Il danno evento consiste nella lesione dell’interesse presupposto a quello contrattualmente regolato e la causalità materiale non è assorbita dall’inadempimento (Cassazione Civile, sez. III, 26/05/2021, n.14702).

Il danno evento consta non della lesione dell’interesse alla cui soddisfazione è preposta l’obbligazione, ma della lesione dell’interesse presupposto a quello contrattualmente regolato (…) la causalità materiale non è praticamente assorbita dall’inadempimento: in tali termini si è espressa la Suprema Corte nella interessante decisione qui a commento.

Gli eredi ricorrono in Cassazione avverso la sentenza resa dalla Corte d’Appello di Roma nei confronti dell’Azienda Sanitaria Locale di Rieti, l’Ospedale Pediatrico, i Sanitari e l’Assicurazione.

ISTRUZIONI DELL'ESERCIZIO:
[a] Nel commento alla sentenza della Cassazione, riscrivi il passo compreso tra "Il danno evento consiste" e "III, 26/05/2021, n.14702).", estremi inclusi, sostituendo "causalità materiale" con "nesso causale materiale".
[b] Prosegui il commento alla sentenza della Cassazione a partire dall'ultima frase riportata.

Voci della raccolta

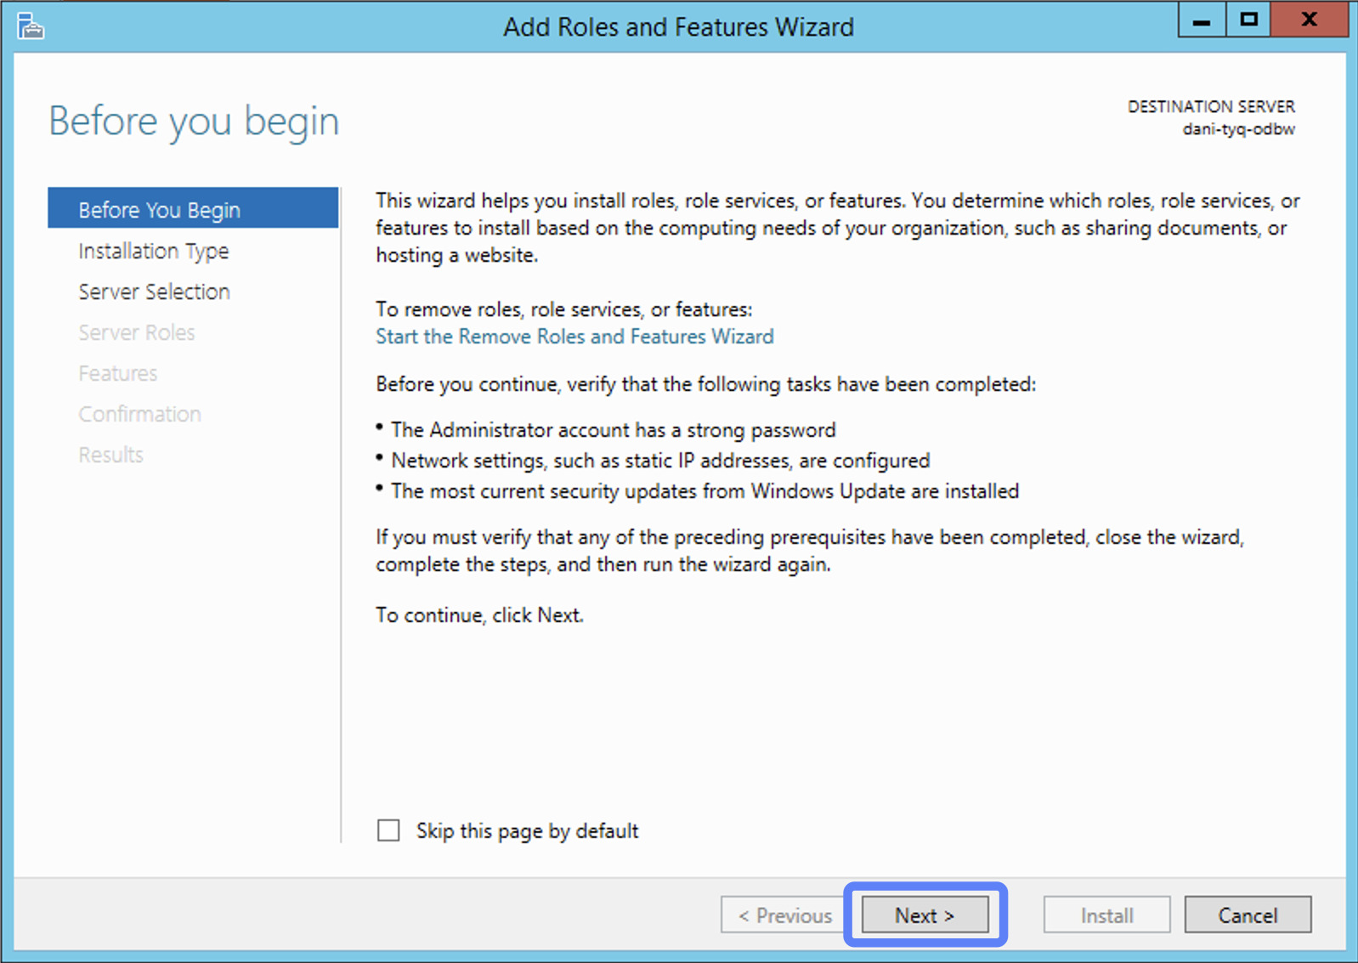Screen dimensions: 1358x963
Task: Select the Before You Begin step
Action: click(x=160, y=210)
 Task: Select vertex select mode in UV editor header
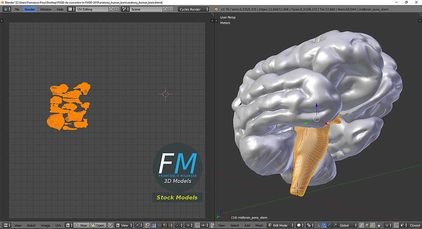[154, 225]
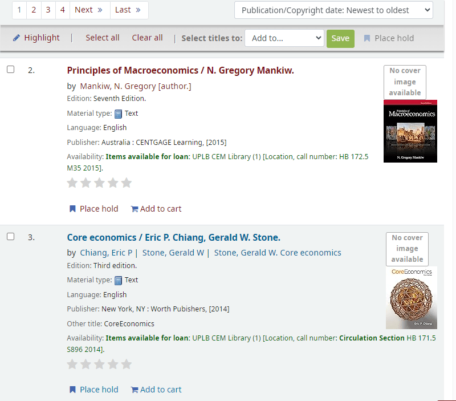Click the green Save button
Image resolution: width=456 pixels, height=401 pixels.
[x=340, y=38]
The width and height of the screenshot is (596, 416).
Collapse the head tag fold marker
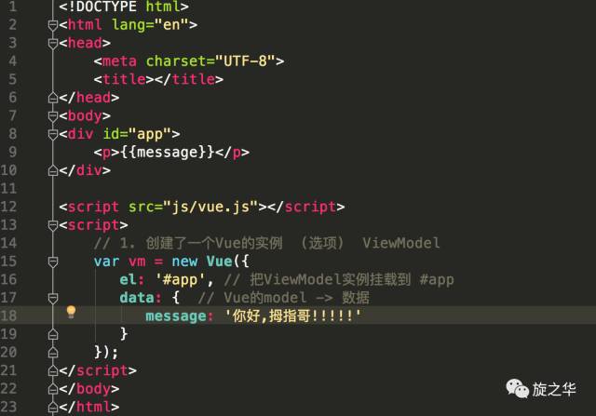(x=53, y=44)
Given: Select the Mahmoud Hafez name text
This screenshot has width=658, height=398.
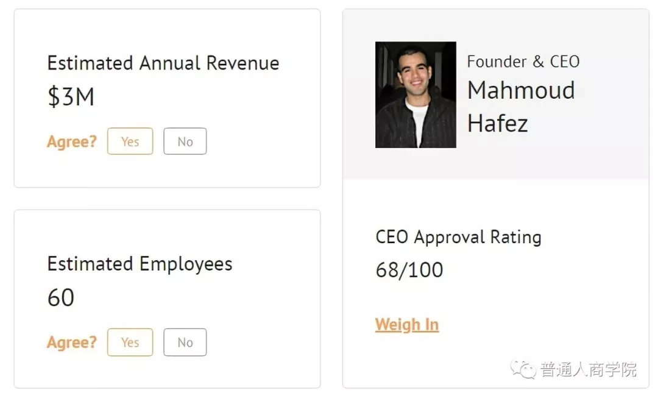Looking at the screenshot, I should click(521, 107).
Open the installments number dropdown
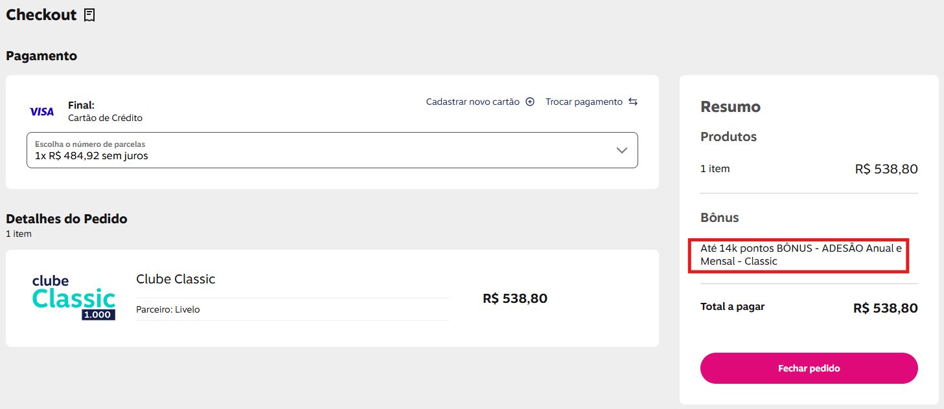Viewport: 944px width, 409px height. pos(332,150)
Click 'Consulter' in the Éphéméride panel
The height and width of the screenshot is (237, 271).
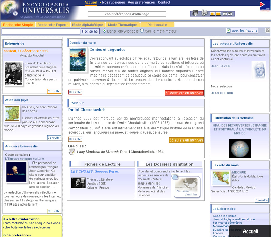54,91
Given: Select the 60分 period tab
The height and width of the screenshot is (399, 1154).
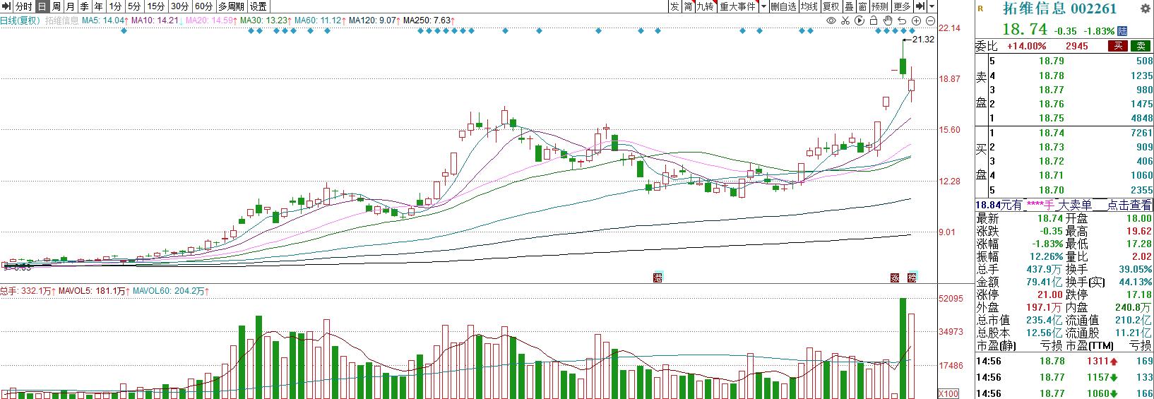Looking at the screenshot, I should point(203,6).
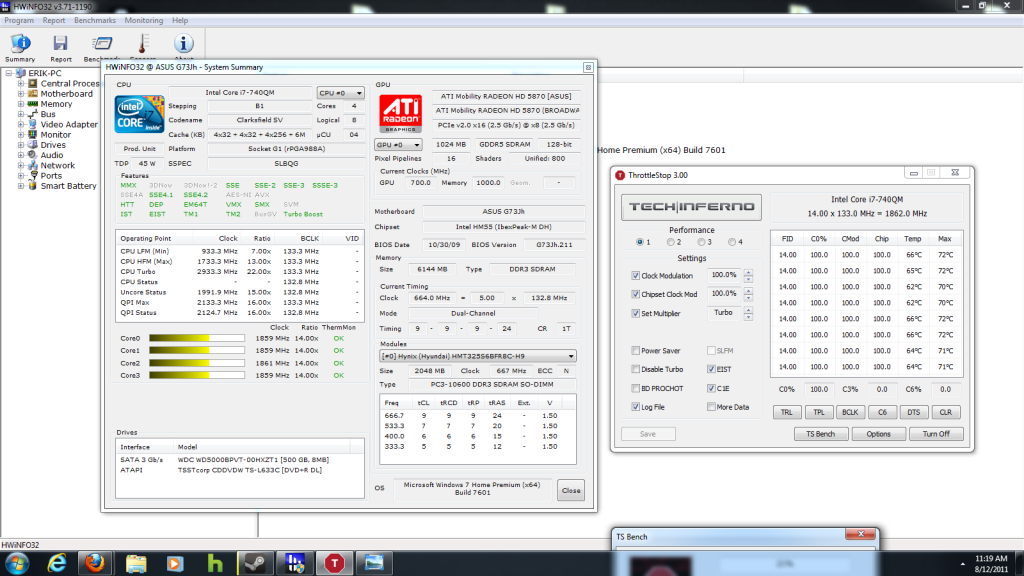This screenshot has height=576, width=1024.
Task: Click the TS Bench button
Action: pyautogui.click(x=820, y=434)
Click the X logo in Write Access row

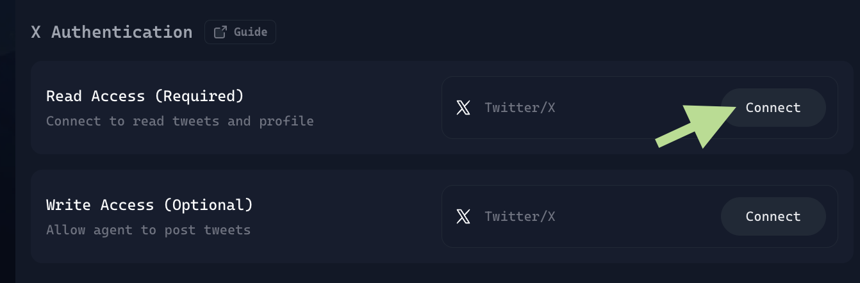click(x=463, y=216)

SOLUZIONI PER CONSEGNA:
[a]
Il danno evento consiste nella lesione dell’interesse presupposto a quello contrattualmente regolato e la nesso causale materiale non è assorbita dall’inadempimento (Cassazione Civile, sez. III, 26/05/2021, n.14702).

[b]
Il Tribunale di Rieti, con sentenza n. 137/13, e la Corte d’Appello di Roma, rigettavano la domanda risarcitoria proposta dai congiunti per la morte della bambina avvenuta l’8 novembre 2006, ritenendola cagionata dalle condotte delle strutture sanitarie e dei singoli medici coinvolti, caratterizzate da omessi approfondimenti diagnostici e mancate idonee terapie, a fronte di un quadro di patologia cardiaca e bronchiale in nato prematuro.

I Giudici di merito, sulla scia del Consulente del P.M. nel giudizio penale e di nuova CTU eseguita in appello, rigettavano la domanda risarcitoria, aderendo alle conclusioni delle consulenze tecniche che concordavano circa l’assenza di malformazioni cardiache e di una broncopolmonite in atto al momento del decesso della piccola, individuando la causa dell’evento di danno in una broncoinalazione massiva, accertata anche in sede autoptica, caratterizzata da imprevedibilità ed inevitabilità.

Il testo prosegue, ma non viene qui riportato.